===== Supplied information

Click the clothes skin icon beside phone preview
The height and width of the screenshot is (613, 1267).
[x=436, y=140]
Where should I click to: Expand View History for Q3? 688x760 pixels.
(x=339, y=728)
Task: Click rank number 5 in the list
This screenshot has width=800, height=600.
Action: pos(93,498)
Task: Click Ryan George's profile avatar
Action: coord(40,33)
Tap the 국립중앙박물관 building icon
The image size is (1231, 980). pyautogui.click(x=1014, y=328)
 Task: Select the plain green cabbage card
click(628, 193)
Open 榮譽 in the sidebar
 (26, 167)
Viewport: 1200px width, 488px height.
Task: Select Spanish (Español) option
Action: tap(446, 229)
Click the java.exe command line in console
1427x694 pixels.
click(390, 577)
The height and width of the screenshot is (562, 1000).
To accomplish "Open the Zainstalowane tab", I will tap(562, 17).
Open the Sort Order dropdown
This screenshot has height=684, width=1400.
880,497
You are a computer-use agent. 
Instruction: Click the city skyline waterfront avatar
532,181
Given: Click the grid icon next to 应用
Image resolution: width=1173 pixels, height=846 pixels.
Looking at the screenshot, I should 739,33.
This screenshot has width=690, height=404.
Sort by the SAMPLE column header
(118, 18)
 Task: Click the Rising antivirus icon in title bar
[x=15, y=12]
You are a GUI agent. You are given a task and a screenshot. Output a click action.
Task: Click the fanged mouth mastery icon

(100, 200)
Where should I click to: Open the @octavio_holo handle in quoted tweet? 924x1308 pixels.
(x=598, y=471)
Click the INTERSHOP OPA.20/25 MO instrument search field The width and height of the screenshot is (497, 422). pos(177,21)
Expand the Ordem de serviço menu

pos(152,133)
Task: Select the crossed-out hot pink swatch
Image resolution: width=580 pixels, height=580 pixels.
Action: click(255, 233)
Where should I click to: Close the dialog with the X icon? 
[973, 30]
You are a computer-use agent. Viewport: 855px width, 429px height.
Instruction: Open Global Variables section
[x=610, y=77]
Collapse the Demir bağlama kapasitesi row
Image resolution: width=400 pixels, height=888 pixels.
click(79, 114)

==========

_What the task asks_
In the listing above, find each line with "agent" and copy it.

_Task output_
You are a computer-use agent. 
You are a GUI agent. You are given a task and a screenshot. Output a click action.
You are a computer-use agent. Viewport: 855px width, 429px height.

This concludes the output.